* Passage to read:
::::::::

Recently, second-generation forgiveness scholars like Ryan Fehr have pushed the field in new and surprising directions. In one study, Mr. Fehr, a postdoctoral fellow in psychology at the University of Maryland at College Park, looked at the relationship between forgiveness and creativity.
First, Mr. Fehr and his colleague Michele J. Gelfand had participants recall an incident in which they either forgave or failed to forgive someone during a routine daily interaction. The researchers then asked the subjects to draw a picture of an alien from another planet. Those drawings were judged for creativity by three independent raters. Depictions of the aliens that looked less human (three eyes instead of two, say) were deemed more inventive.
What the researchers found is that people who failed to forgive drew less creative aliens. That matters, the researchers say, because it suggests that failing to forgive creates additional “cognitive load"—that is, it uses brainpower that is then unavailable for other tasks. Remarkably, just remembering a negative past incident takes a significant toll on those cognitive resources.
In the same vein, Dutch researchers recently set out to find whether there is a relationship between forgiveness and executive function, the cognitive-control center that organizes thought and regulates behavior. They had participants match letters that were flashed on a computer screen. They also tested them using the Tendency to Forgive Scale, which asks users to rate their agreement with statements like “I tend to get over it quickly when someone hurts my feelings.”

::::::::

* Data to examine:
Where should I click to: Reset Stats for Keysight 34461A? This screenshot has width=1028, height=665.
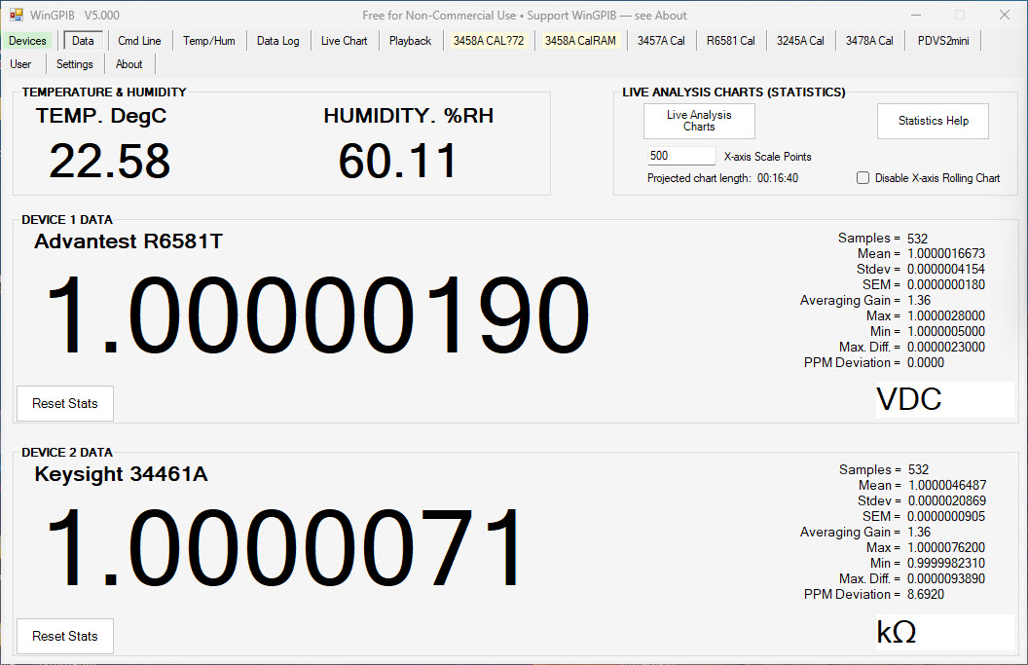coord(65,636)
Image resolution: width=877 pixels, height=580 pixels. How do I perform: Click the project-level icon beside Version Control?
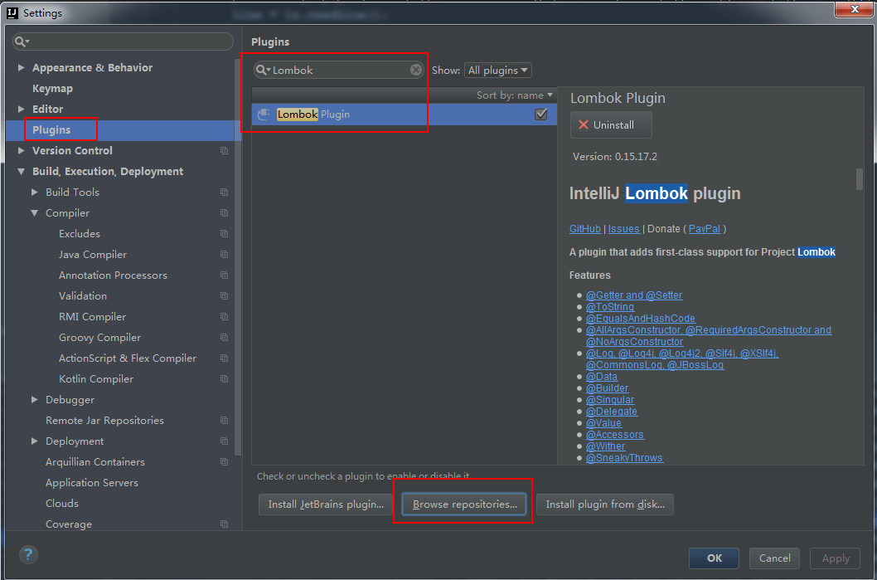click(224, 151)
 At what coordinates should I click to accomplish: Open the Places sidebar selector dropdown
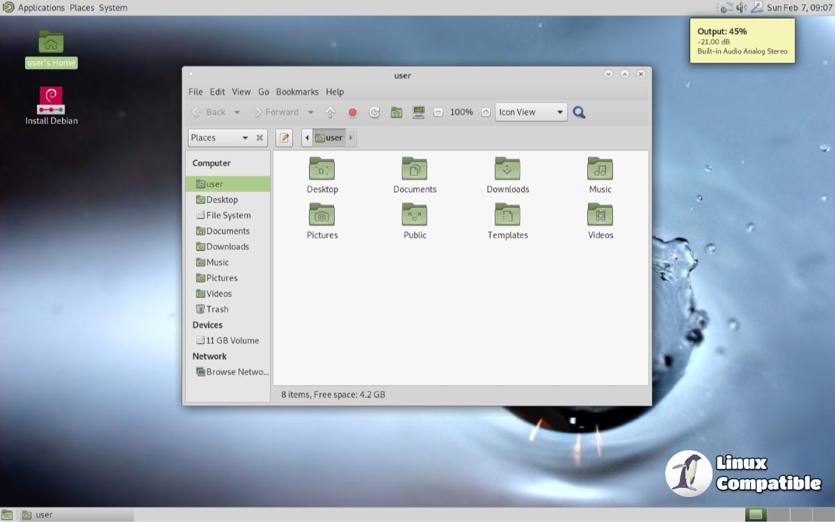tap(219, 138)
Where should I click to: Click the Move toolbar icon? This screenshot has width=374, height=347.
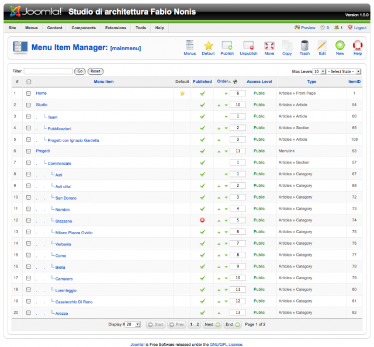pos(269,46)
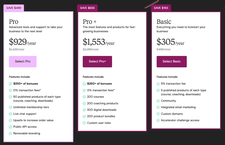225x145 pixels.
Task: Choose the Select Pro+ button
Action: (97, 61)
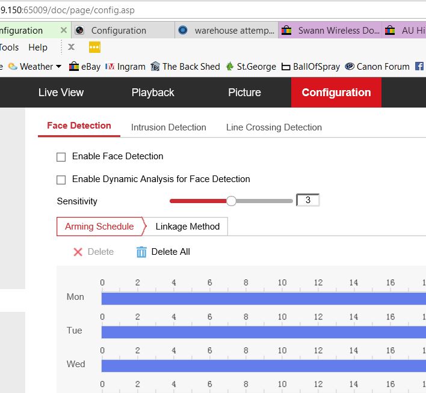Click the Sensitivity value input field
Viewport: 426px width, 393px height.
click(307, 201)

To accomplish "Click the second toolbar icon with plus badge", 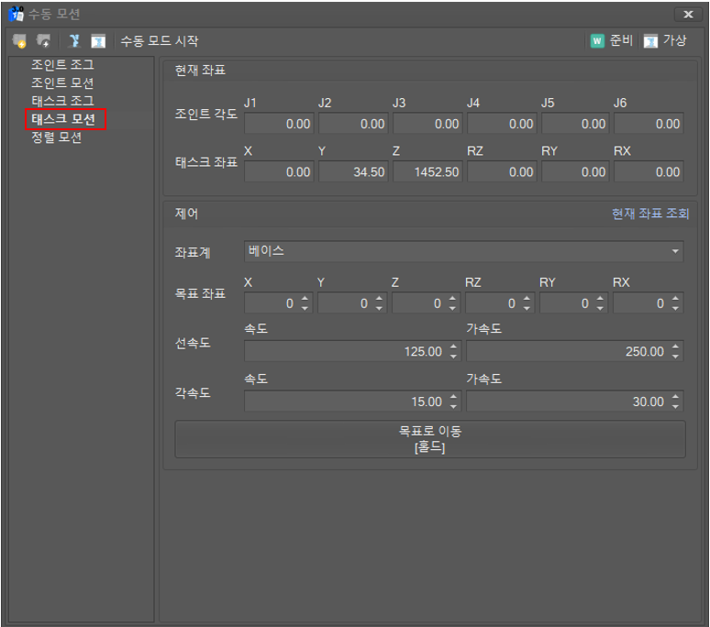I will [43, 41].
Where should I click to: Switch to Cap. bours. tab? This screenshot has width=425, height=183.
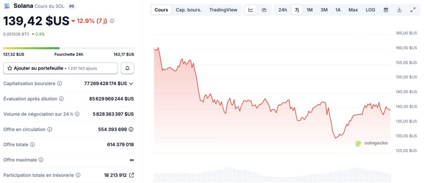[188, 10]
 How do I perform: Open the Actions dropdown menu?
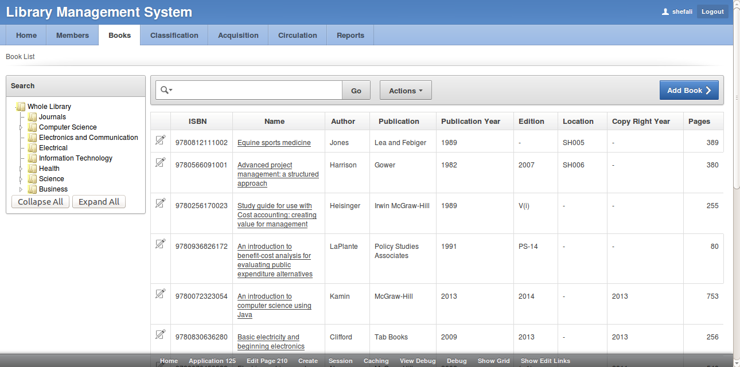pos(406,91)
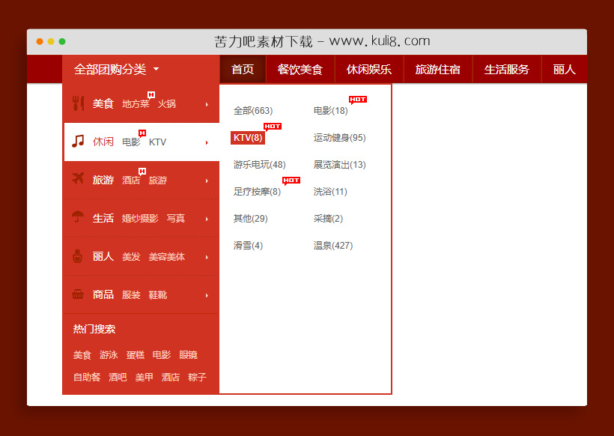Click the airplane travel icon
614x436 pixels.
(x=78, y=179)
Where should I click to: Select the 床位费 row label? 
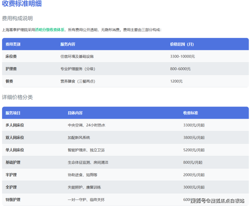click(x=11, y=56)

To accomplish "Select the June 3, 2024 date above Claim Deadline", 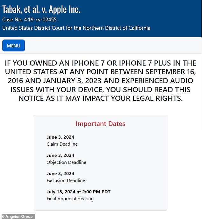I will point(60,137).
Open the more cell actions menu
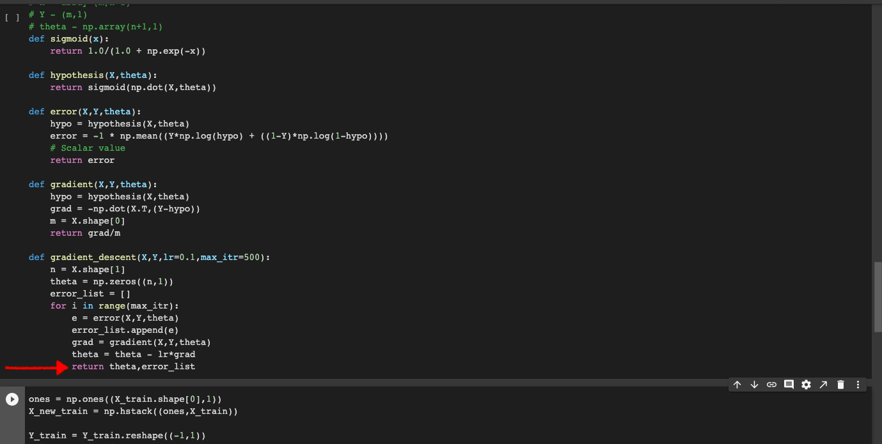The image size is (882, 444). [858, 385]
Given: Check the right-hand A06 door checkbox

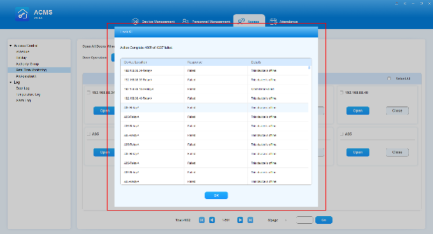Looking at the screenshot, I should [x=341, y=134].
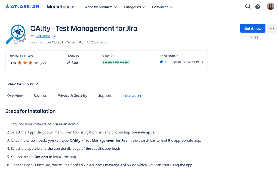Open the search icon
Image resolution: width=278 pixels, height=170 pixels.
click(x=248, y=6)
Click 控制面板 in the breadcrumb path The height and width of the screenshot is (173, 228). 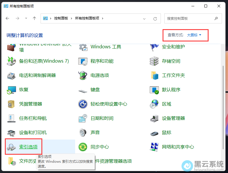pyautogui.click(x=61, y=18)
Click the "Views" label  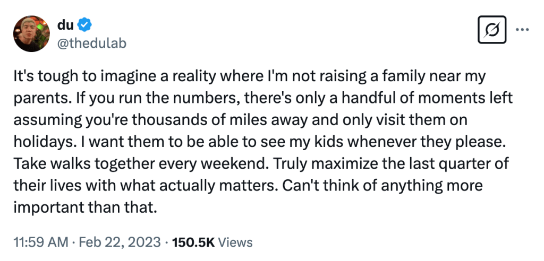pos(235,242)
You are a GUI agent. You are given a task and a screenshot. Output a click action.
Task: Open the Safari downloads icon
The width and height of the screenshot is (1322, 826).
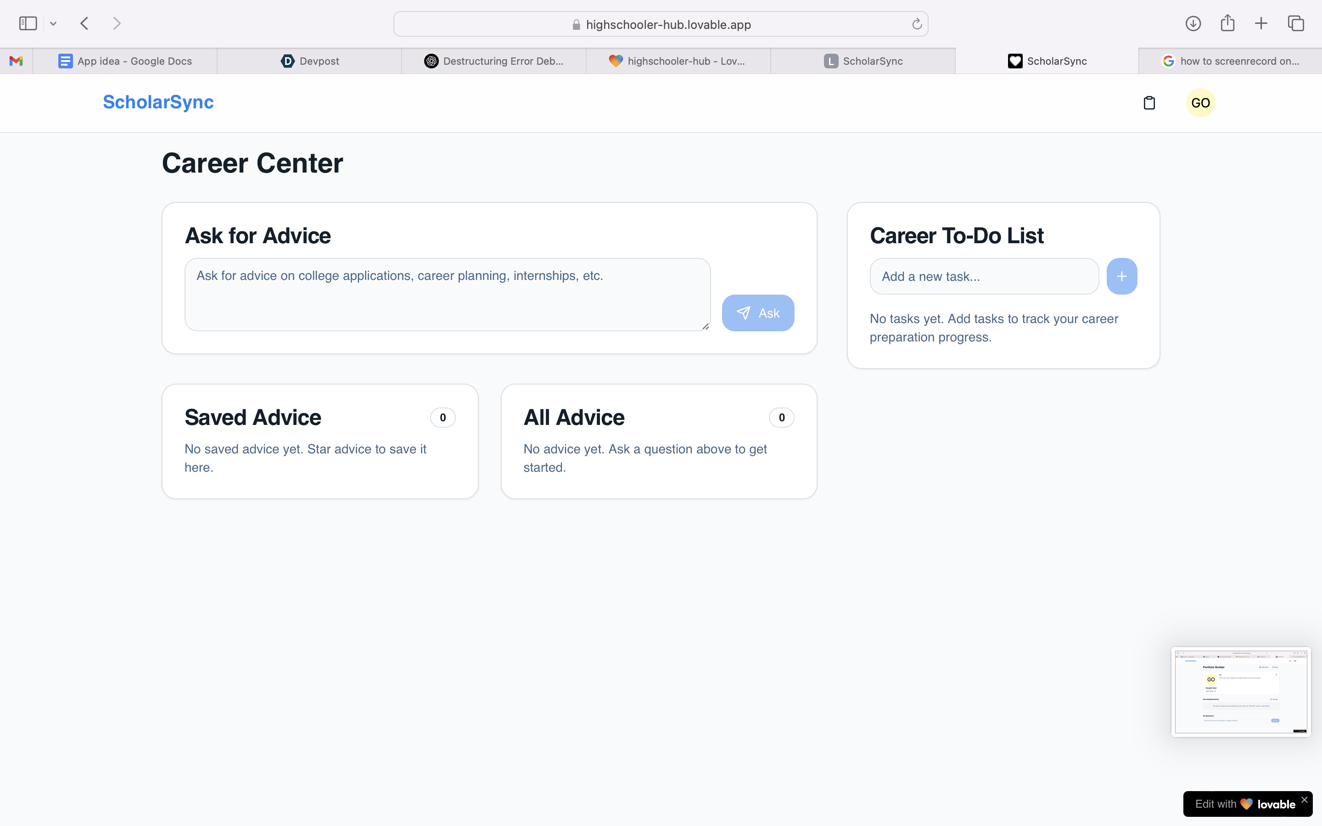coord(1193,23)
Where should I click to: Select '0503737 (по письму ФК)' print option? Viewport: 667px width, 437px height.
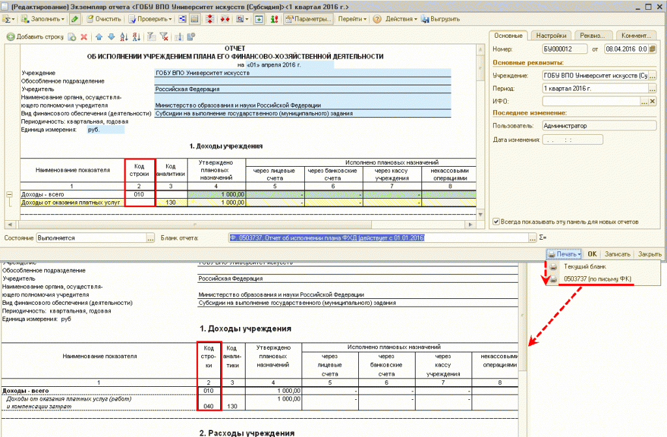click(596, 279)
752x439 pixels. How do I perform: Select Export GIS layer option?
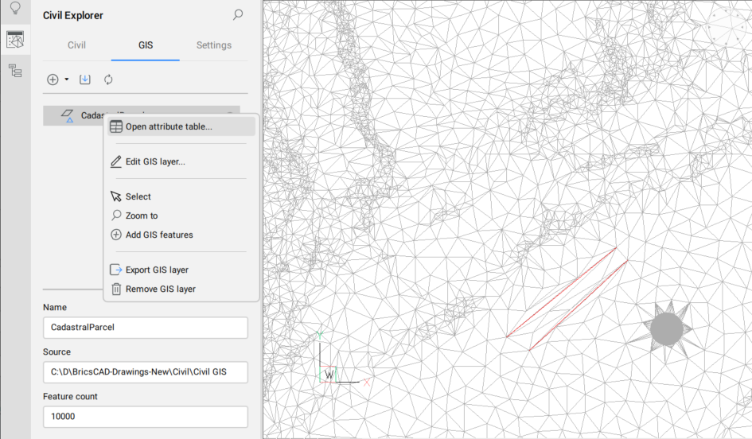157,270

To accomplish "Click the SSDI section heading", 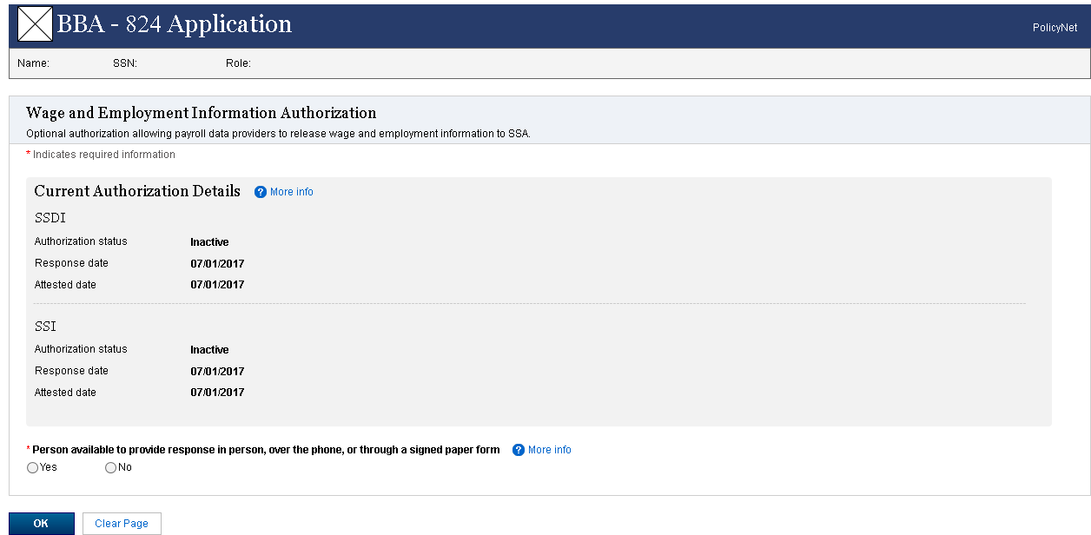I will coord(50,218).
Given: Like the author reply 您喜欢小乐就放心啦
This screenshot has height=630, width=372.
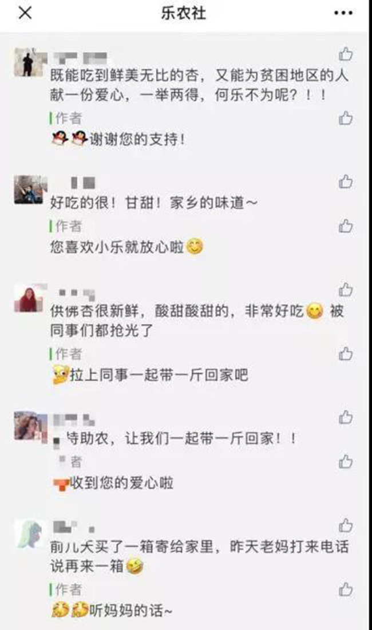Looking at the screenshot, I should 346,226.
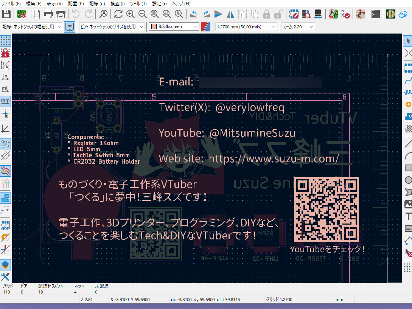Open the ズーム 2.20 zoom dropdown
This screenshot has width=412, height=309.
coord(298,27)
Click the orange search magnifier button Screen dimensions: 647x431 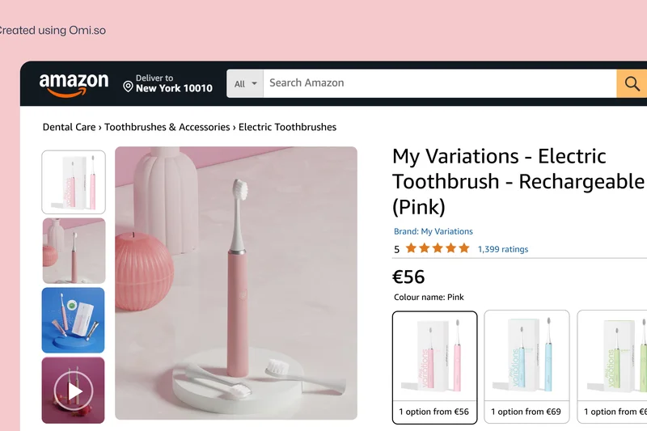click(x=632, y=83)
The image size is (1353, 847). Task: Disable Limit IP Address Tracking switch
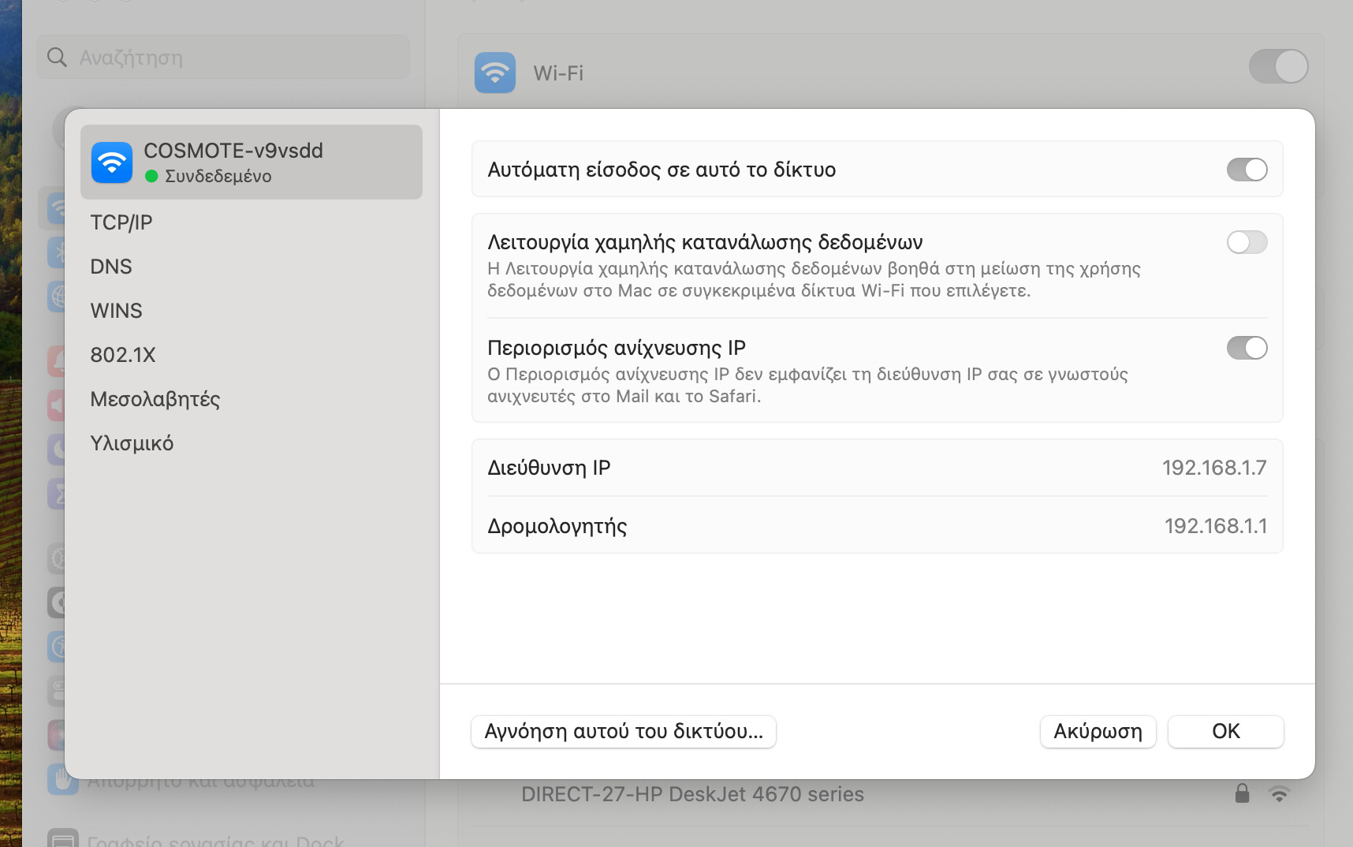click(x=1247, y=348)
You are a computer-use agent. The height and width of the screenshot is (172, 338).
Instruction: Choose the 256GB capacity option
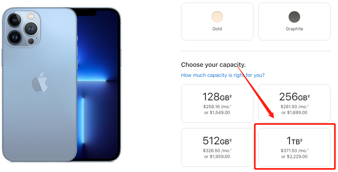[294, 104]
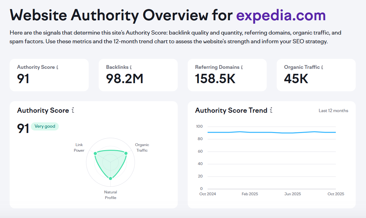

::::::::

* What you need to do:
A) According to the passage on forgiveness research, what did participants draw after recalling an incident?
B) Summarize the passage on forgiveness research in two sentences.
C) Please output the part of the passage on forgiveness research from "First, Mr. Fehr" to "those cognitive resources.".

* Solutions below:
A) A picture of an alien from another planet.

B) In a study by Ryan Fehr and Michele J. Gelfand, people who recalled failing to forgive someone drew less creative aliens, which the researchers say suggests that not forgiving creates cognitive load that uses up brainpower. Dutch researchers have also looked at whether forgiveness is related to executive function, testing participants with a letter-matching task and the Tendency to Forgive Scale.

C)
First, Mr. Fehr and his colleague Michele J. Gelfand had participants recall an incident in which they either forgave or failed to forgive someone during a routine daily interaction. The researchers then asked the subjects to draw a picture of an alien from another planet. Those drawings were judged for creativity by three independent raters. Depictions of the aliens that looked less human (three eyes instead of two, say) were deemed more inventive.
What the researchers found is that people who failed to forgive drew less creative aliens. That matters, the researchers say, because it suggests that failing to forgive creates additional “cognitive load"—that is, it uses brainpower that is then unavailable for other tasks. Remarkably, just remembering a negative past incident takes a significant toll on those cognitive resources.